■ Required action: For each line of the data below, copy it if it holds the word "ball".

===== Data

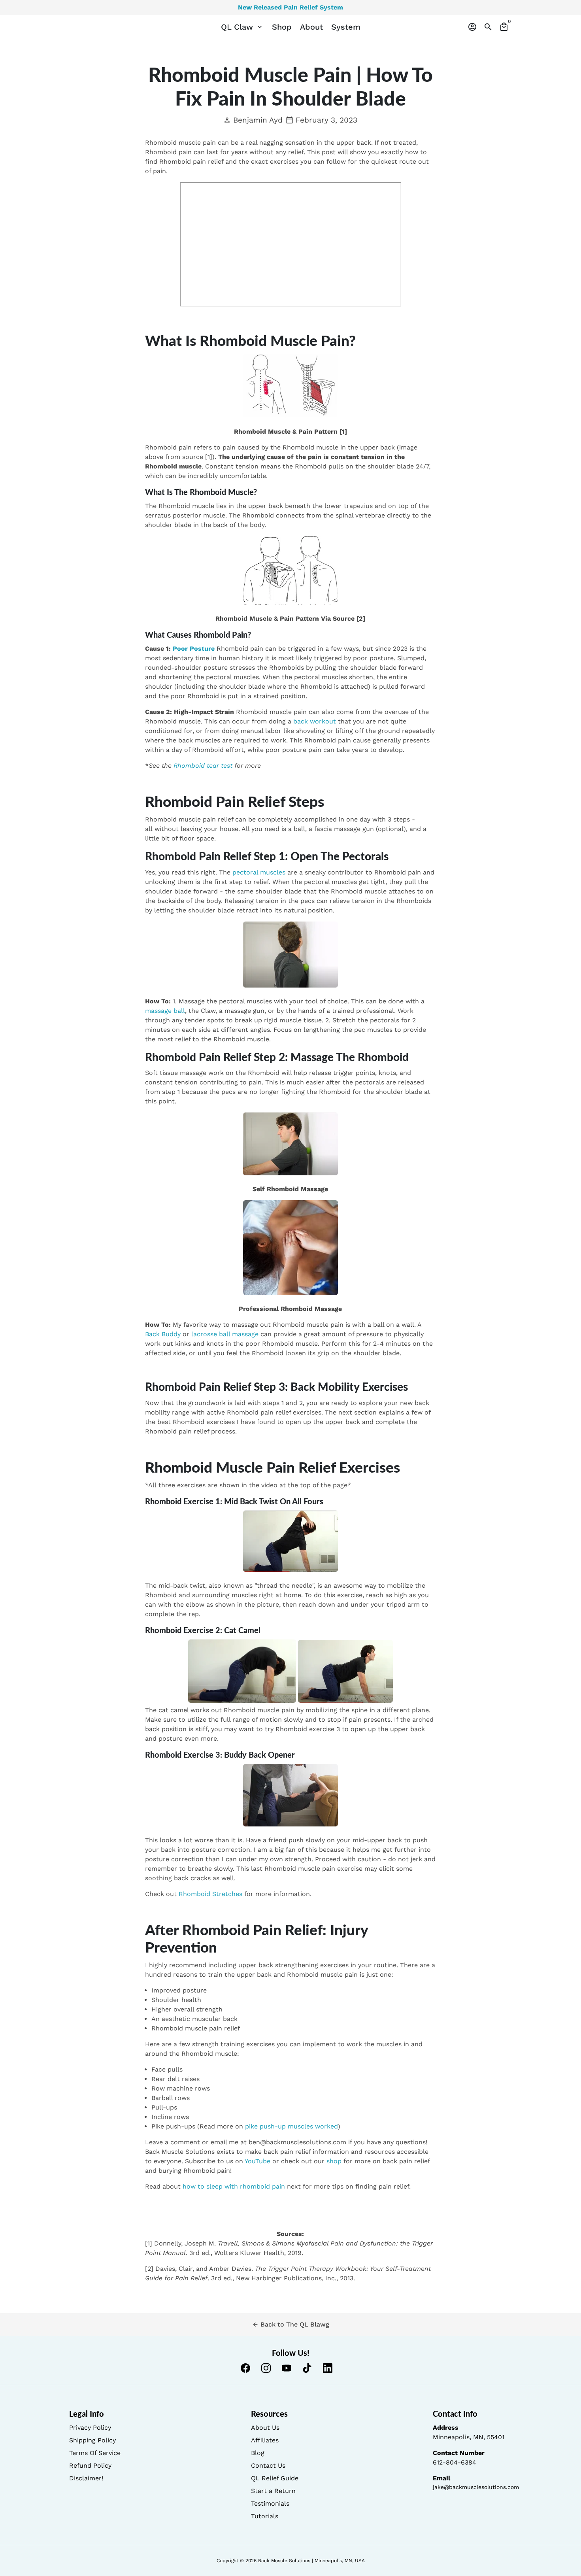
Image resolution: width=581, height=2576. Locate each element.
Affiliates (265, 2440)
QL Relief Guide (274, 2478)
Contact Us (268, 2465)
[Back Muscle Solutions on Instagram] (266, 2368)
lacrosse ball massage (224, 1334)
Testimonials (270, 2503)
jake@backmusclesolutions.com (476, 2487)
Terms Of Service (95, 2453)
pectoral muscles (258, 872)
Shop (282, 27)
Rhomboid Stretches (210, 1894)
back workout (314, 721)
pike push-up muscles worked (291, 2126)
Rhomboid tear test (203, 765)
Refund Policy (90, 2465)
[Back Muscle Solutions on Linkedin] (327, 2368)
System (345, 27)
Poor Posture (194, 648)
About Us (265, 2427)
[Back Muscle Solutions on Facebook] (245, 2368)
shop (333, 2161)
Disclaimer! (86, 2478)
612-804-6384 (454, 2462)
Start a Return (273, 2491)
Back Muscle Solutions (284, 2560)
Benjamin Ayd (253, 120)
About (311, 27)
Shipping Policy (92, 2440)
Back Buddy (163, 1334)
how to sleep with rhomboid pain (234, 2186)
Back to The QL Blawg (290, 2324)
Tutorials (264, 2516)
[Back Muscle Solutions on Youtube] (286, 2368)
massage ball (165, 1010)
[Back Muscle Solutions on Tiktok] (307, 2368)
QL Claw (242, 27)
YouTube (257, 2161)
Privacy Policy (90, 2427)
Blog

==========

■ Task solution:
lacrosse ball massage (224, 1334)
massage ball (165, 1010)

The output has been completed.